Posted by denis, 28/04/2010 12:53:20 PM
The big economic issue in less developed countries (and this applies to some extent to all countries) is that they tend to think that at least if I have some farmland I can survive and have some wealth rather thinking of farmland as an economic food factory. Consequently, they end up encouraging small farmers to buy small plots of farm land which are uneconomic. Small farms lead to lower labour and farmland productivity and that is what keeps the farmers poor. It is the opposite to what factory management does and what global farmland management needs to do.
Posted by terry, 28/04/2010 1:53:49 PM
Recipe for keeping food to the masses as cheap as possible, and farmers poor and desperate: prop up the lowest 10% of farmers and create disconnect between the cost of production and net returns.

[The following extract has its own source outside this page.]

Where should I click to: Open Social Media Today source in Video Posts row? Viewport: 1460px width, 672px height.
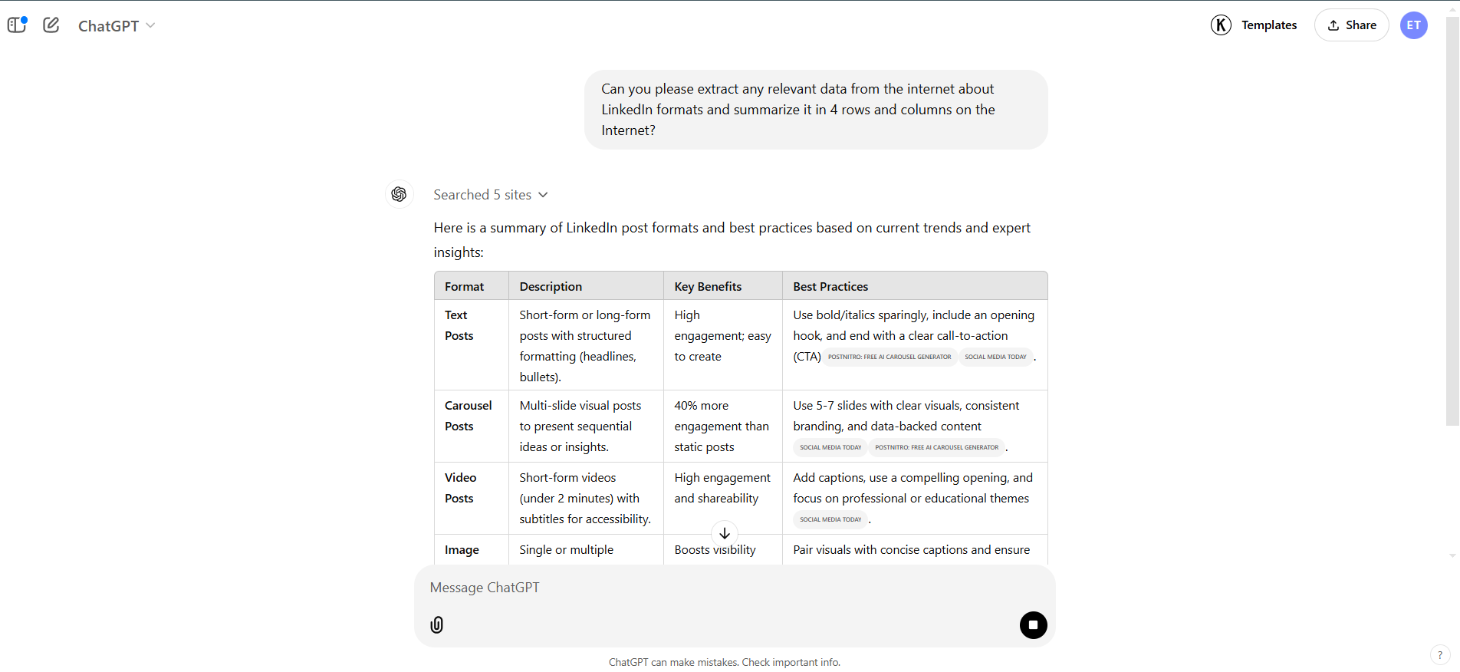point(830,519)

These farmers will continue to produce but because cost of production is no longer an issue they will sell their product for whatever is offered. This sets the market and the other 90% of farmers are forced to meet it. The same principle works in reverse with unemployment benefits. If anyone who found themselves unemployed, (for whatever reason) and was forced to take whatever job was offered, (at whatever wage) simply in order to have food to eat next week, the resulting crash in wages would have a knock on effect right through the whole system to the very top. When governments or anyone else, prop up poor performing farmers they are more concerned with supplying cheap food to the masses, than they are with helping those farmers.

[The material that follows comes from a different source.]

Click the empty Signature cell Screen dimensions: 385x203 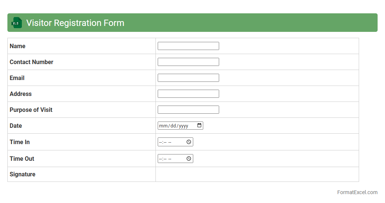(257, 174)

Posted by Qlander, 29/04/2010 9:06:46 AM
Hosted by the World Bank. Says it all really. Maybe Bill feels he might buy his ticket to heaven as he's bought most everything else in life. Doesn't work that way Bill. No matter . Or he's so far out of touch he really thinks giving animals alive to 3rd world countries is humane. Well it's not Bill. Try handing out birth control instead OR making enquires as to how much the FARMER gets as per the middle men!